Friday, May 22, 2009

A few thoughts on India’s 2009 general elections

A few thoughts on India’s 2009 general elections

Come Carpentier de Gourdon


It is my experience that Indians of all parties, at least those who follow “Indic” creeds, are in their very vast majority, instinctively or intellectually secular or rather ecumenical. They see themselves as part of the cosmic family in which many beliefs and traditions exist with a valid claim to truth, at least in their relative space-time context, a concept that finds its scientific expression in quantic physics, but that Indian wisdom has professed for millennia. Many pious and scholarly Hindus, Jains and Sikhs feel that religion should not be mixed with partisan politics, though philosophy undeniably plays a seminal role in the Aristotelian description of politics. Therefore, they remain unconvinced by the attempts of certain Hindu nationalist politicians to promote notions of religious activism and policing borrowed from the semitic faiths that have come to dominate much of the world.

West’s pincer strategy


The fading of Confucianism and Buddhism in Korea paved the way for the birth and spread of the Moon Church and other rather bizarre Christian or non-Christian (i.e. Scientology) denominations that are in some cases used by US Intelligence agencies as recruiting grounds and support systems.

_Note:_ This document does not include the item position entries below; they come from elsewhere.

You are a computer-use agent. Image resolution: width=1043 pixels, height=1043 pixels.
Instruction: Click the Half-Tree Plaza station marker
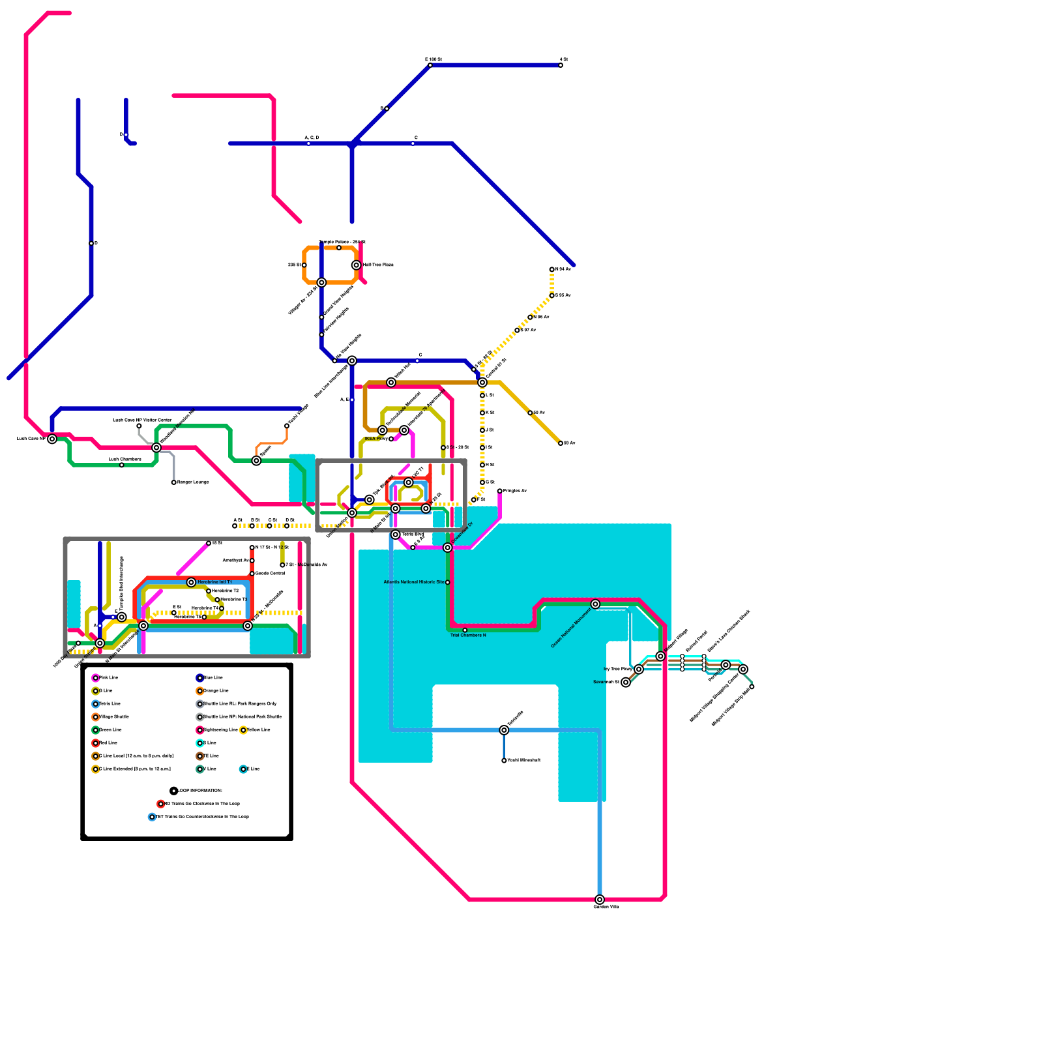point(356,265)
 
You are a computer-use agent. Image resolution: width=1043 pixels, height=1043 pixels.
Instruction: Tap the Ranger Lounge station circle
point(174,482)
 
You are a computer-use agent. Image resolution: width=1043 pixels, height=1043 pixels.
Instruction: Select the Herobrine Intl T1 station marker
point(191,582)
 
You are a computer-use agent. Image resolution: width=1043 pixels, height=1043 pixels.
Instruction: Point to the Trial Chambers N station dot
point(465,630)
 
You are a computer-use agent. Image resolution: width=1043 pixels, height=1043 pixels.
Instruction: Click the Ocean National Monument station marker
point(595,604)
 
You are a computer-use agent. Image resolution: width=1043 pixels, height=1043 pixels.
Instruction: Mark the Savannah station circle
point(626,683)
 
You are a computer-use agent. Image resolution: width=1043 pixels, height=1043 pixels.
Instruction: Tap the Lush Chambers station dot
point(122,465)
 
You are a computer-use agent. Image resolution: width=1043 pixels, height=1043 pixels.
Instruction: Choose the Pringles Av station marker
point(500,491)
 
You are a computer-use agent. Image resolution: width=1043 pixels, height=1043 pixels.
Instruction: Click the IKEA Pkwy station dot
point(391,439)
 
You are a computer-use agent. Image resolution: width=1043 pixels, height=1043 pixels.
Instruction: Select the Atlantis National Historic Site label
point(414,582)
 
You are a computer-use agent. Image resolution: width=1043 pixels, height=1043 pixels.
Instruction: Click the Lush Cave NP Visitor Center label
point(142,420)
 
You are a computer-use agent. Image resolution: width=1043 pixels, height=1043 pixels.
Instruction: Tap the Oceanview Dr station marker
point(447,548)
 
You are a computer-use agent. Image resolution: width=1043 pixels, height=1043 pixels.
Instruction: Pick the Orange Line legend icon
point(199,691)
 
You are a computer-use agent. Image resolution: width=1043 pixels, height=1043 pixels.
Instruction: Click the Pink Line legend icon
point(95,678)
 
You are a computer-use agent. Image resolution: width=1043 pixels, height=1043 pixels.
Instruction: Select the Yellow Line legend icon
point(243,730)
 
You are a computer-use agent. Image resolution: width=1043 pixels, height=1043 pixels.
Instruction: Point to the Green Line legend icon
point(95,730)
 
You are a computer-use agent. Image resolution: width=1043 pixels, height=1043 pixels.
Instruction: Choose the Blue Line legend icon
point(199,678)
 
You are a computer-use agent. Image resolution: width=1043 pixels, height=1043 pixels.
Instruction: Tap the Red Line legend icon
point(95,743)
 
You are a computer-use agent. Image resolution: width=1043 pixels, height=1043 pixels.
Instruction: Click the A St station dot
point(235,526)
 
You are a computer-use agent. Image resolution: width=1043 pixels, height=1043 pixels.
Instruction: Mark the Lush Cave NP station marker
point(52,439)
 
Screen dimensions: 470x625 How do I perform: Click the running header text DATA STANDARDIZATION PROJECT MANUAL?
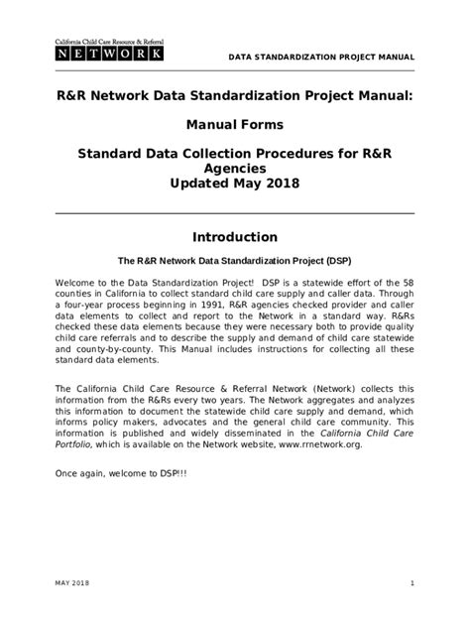(320, 57)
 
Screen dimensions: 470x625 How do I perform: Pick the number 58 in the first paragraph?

India must protect native faith


The prospect that India, under the unrelenting combined assault of American commercial “culture” and Biblical proselytizing, may lose large swathes of its traditional religious civilization to various forms of “materialistic imported monotheism” is unfolding in many areas and the Government should address that problem and not shun it with the excuse that religion is a matter of personal freedom and individual conscience.


If France for one has been able to adopt and enforce the legal notion of a “cultural exception” in order to protect itself upto a point from the Anglo-Saxon onslaught, there is no reason why India should not implement a similar set of measures with regard to its native religions and ways of life. Such an agenda should not be left to any one party, but rather can be a matter of national consensus.